■ 取り組む課題:
A. ISOコンサルについての文章によると、1990年代初頭に日本でISO9001認証が始まったのはなぜですか。文章が挙げる理由に沿って、一文から三文で説明してください。
B. ISOコンサルについての文章から、次の問いに答えてください。
(i) 日本でISO9001認証が始まったのはいつごろですか。
(ii) 1960年代末に家電品をアメリカへ輸出しようとしたとき、必要となった認定は何ですか。
(iii) 筆者はULの本の翻訳を何ページくらい受け持ちましたか。
C. ISOコンサルについての文章を、最後の文の後から書き継いでください。

19.08.29
コンサルを書くと言いながら毎度 認証制度の批判で終わってしまうというのは私の恨みつらみがいかにひどいかということかな?
コンサル三部作として、本日もコンサルをお題にしていってみよう。
道と言っても剣道とか茶道という道ではなく、生き残る方法という意味である。
1990年代初頭、日本でISO9001認証が始まったのは、欧州統合にまつわり域内の自由な移動ができる前提として、ISO9001認証していることという規制ができたからだ。
だから欧州に輸出している企業はISO認証が必須となり、ISO9001の知識を持つ人、認証の手助けをしてくれる人を探し、それに応えて周りより少し知識がある人が指導を始めた。ISOコンサルの誕生である。
昔々の話である。1960年代末、当時の勤め先である家電品をアメリカに輸出しようとした。当然UL認定が必要となった。そのとき分厚いULの本を買ってきて、それをコピーして10人くらいで分担して翻訳した。高校を出たばかりの私も20ページくらいを受け持って辞書を引き引き翻訳した。
あのときコンサルを頼んだかとなると、はるかかなたで忘れてしまったが、特段社外の人を頼んだ記憶はない。
今ネットでググるとULコンサルタントと称しているのはなかったが、UL取得のコンサルをしますという団体は多数みつかる。

■ 提供データ:

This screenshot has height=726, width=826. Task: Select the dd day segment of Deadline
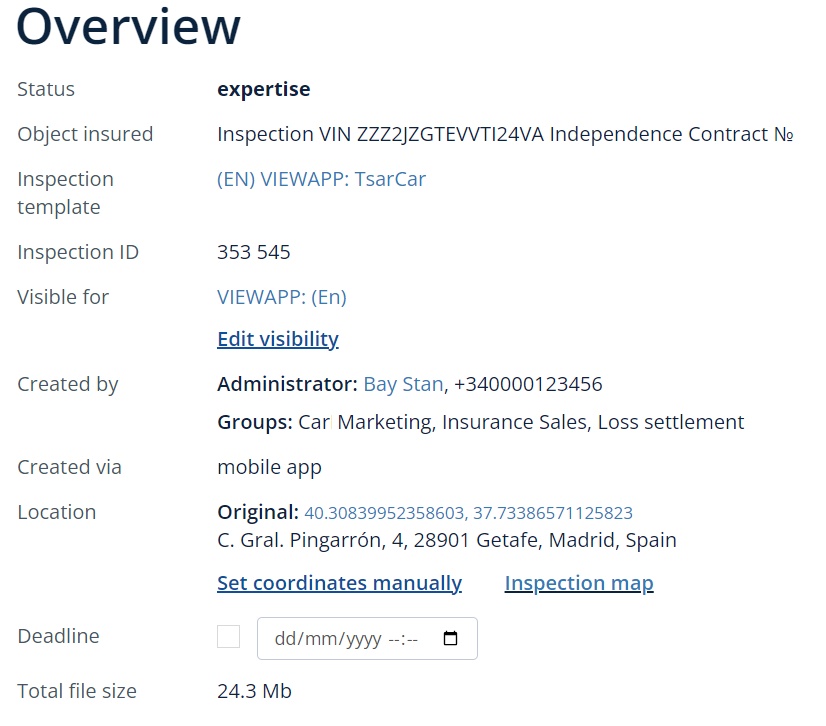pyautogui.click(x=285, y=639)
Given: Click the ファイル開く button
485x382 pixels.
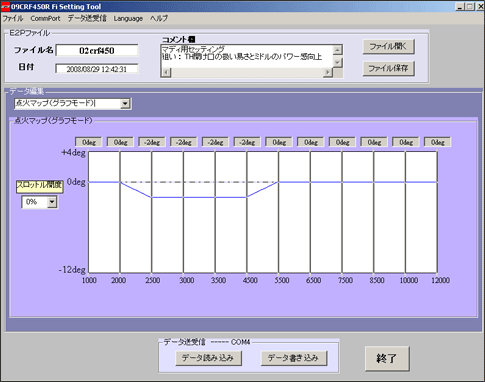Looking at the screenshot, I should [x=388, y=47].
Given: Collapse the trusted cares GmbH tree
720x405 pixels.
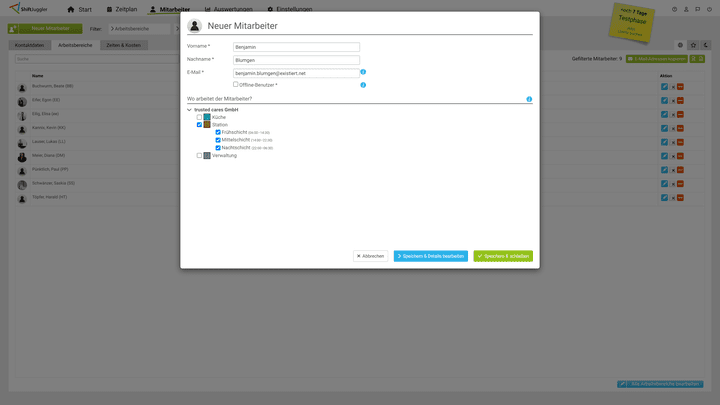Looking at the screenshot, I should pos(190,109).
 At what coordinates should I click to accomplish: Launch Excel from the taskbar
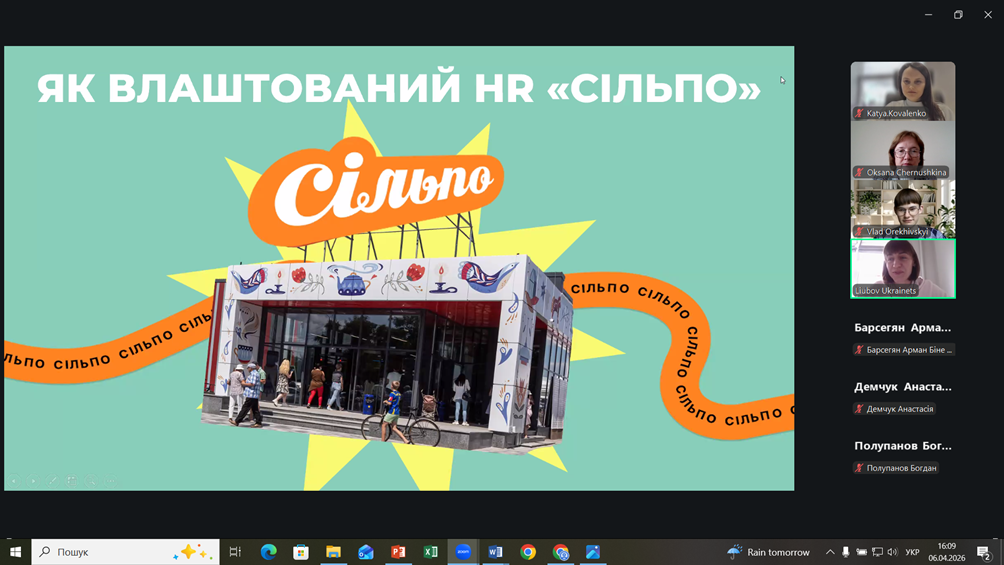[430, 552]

■ 課題ごとの解答:
A. 欧州統合にともない、域内を自由に移動できる前提として、ISO9001の認証を受けていることを求める規制ができたからです。そのため欧州に輸出する企業には認証が必須となりました。

B.
(i) 1990年代初頭です。
(ii) UL認定です。
(iii) 20ページくらいです。

C.
それともうひとつ面白いことに気が付いた。UL認定のコンサルをしますというのは多々あっても、UL維持の代行をしますというのは見当たらない。2019年現在ISO維持サービスとかISO代行という業が目立つのとは大いに異なる。
20世紀末から今世紀初めにかけてISOコンサルと称する業が多数存在したということは、ISO認証はUL認定よりも困難で社外の人の支援が必要なのか?
ちょっと待てよ、UL認定工場とISO認証工場でやるべきことはなにが違うのか?
違いはたくさんある。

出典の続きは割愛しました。